*** Begin section ***

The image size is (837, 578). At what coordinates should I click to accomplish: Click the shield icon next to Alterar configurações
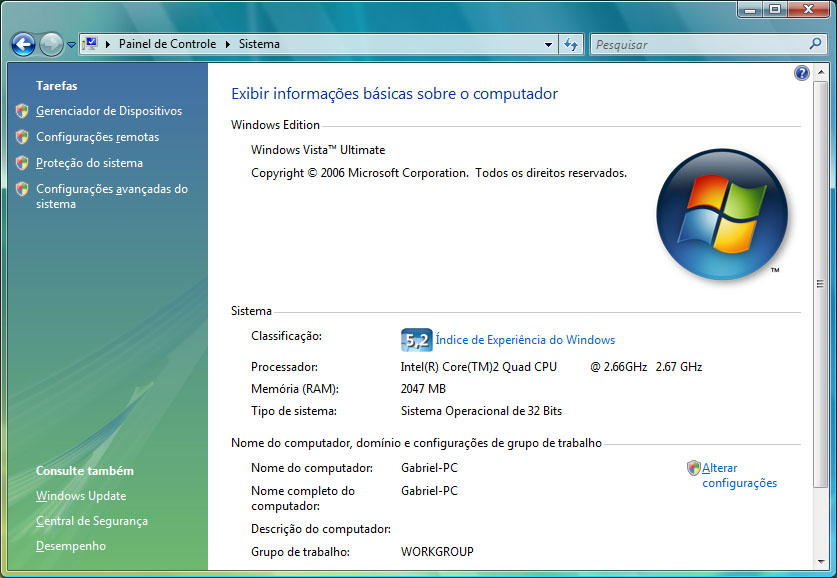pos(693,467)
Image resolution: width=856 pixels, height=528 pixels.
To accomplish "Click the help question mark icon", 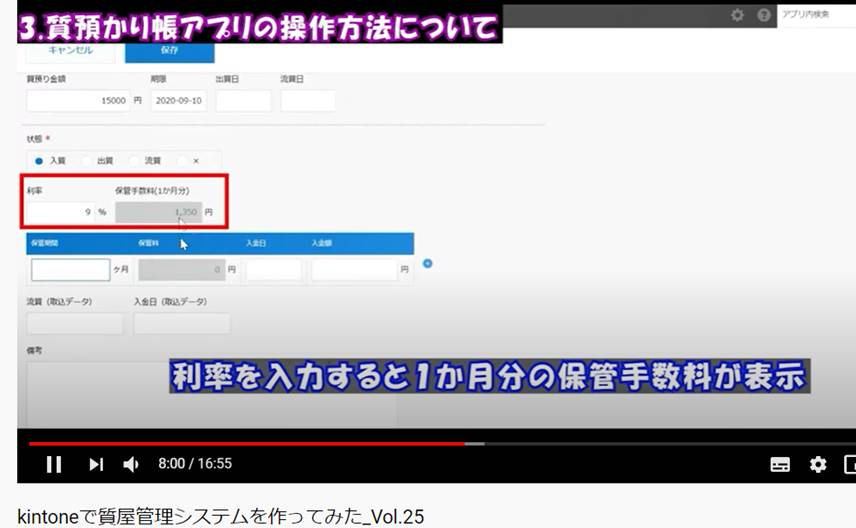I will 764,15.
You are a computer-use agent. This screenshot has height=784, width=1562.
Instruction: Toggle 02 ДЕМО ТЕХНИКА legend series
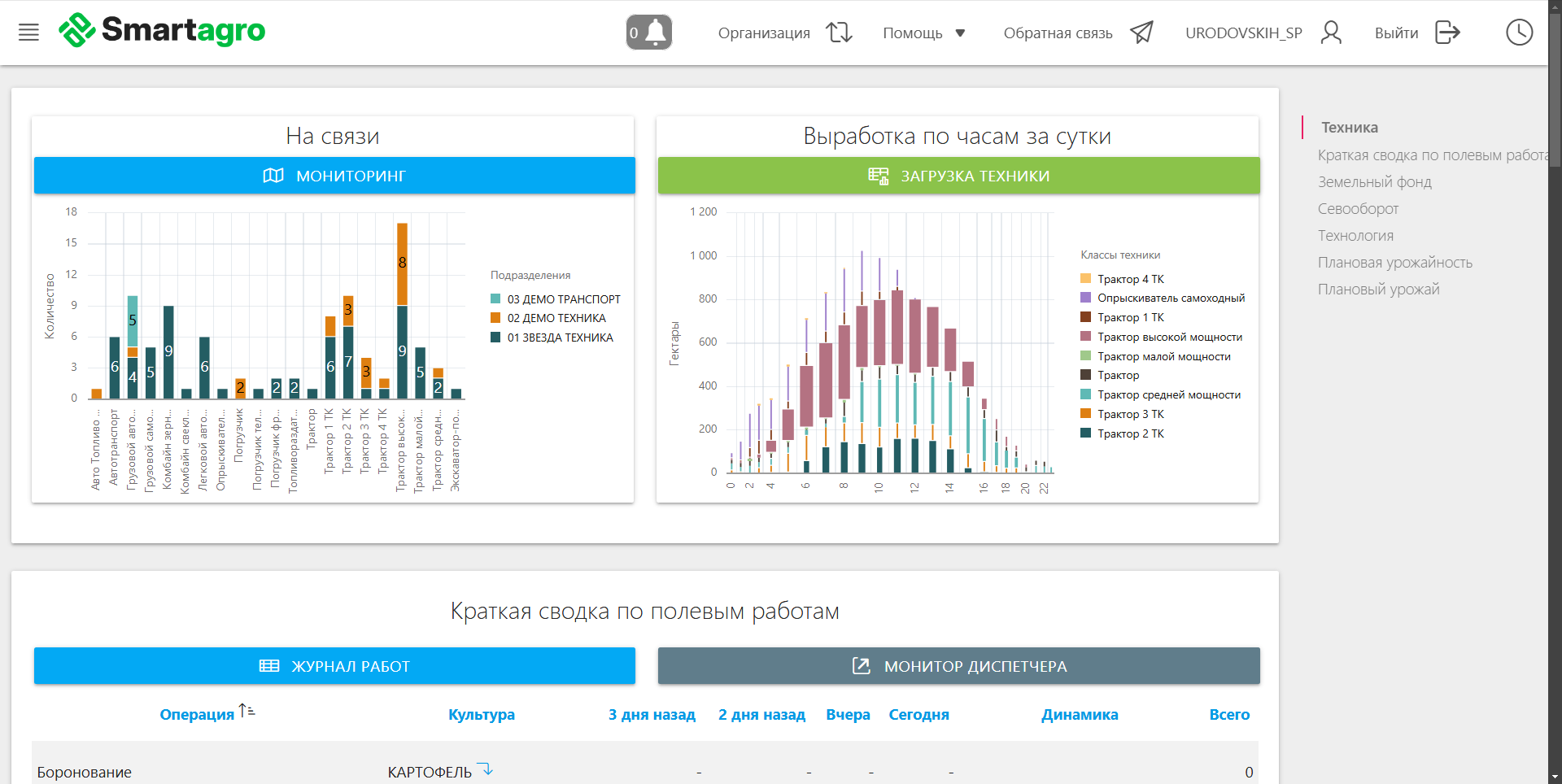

*** End section ***
*** Begin section ***

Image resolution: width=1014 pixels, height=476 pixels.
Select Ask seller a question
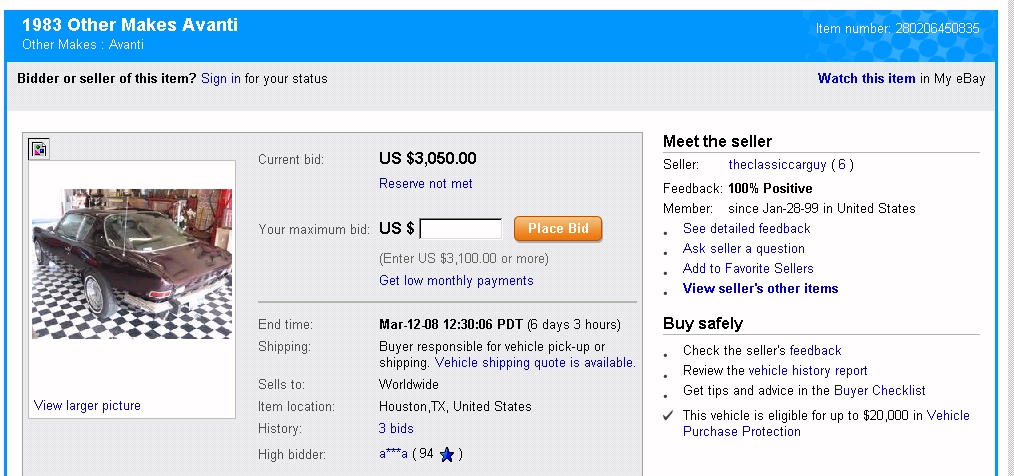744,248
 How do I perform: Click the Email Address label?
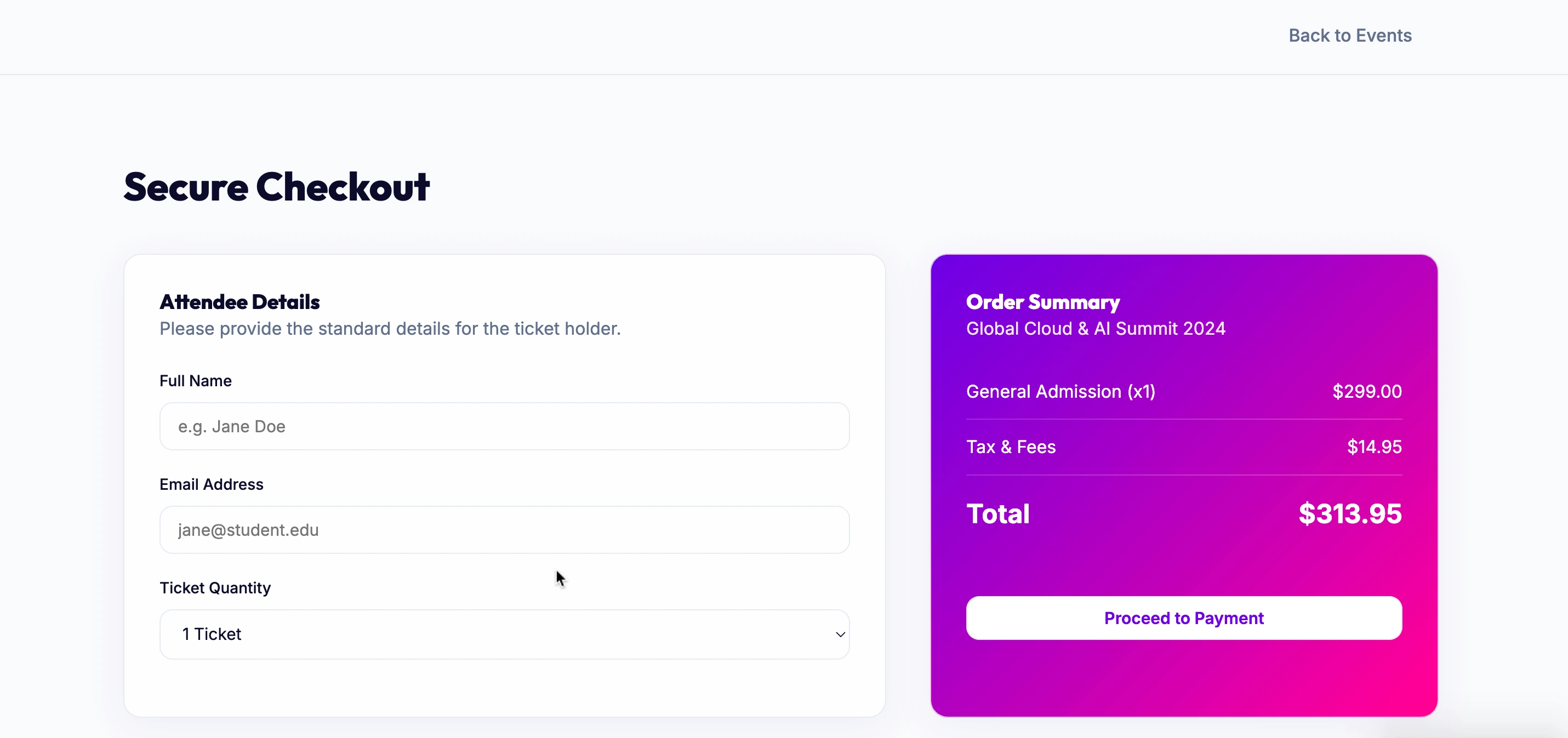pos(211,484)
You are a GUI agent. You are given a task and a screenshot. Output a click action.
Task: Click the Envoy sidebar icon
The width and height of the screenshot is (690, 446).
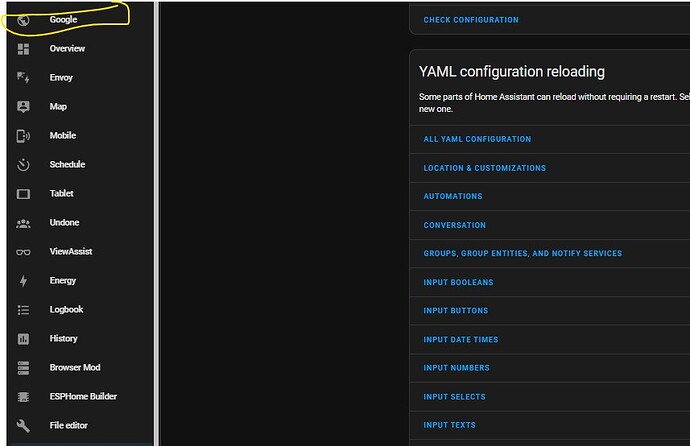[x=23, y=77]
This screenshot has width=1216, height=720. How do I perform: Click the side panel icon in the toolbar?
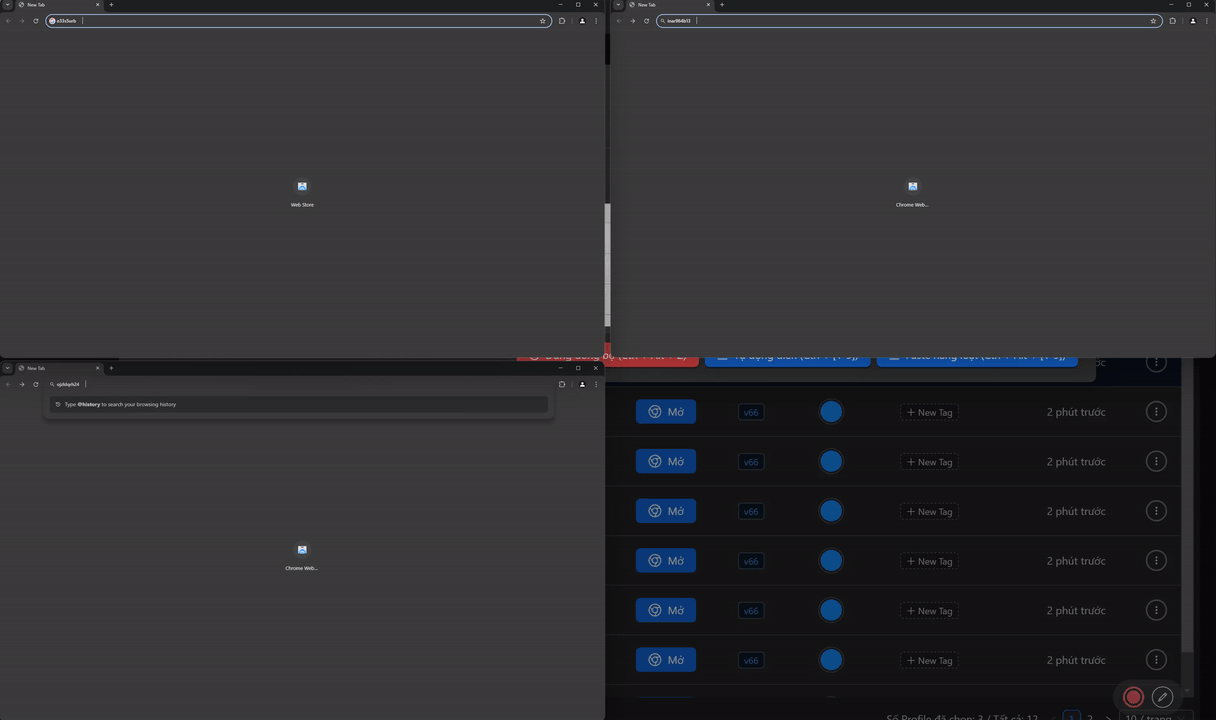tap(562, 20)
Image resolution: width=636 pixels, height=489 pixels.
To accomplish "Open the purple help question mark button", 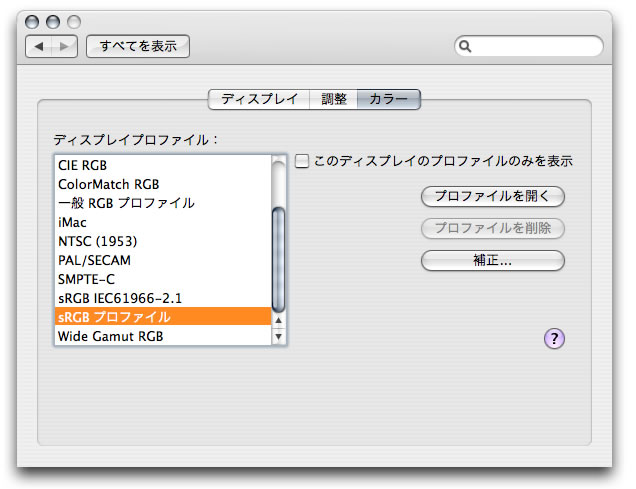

*** End section ***
*** Begin section ***

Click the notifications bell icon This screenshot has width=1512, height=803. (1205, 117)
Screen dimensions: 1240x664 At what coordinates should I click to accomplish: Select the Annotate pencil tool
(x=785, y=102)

*** End section ***

**ASSIGNMENT**
Where a line contains the word "agent", copy that line from the listing above.

**RESULT OF THIS TASK**
You are a computer-use agent. This screenshot has height=784, width=1562.
You are a GUI agent. You are given a task and a screenshot. Output a click action.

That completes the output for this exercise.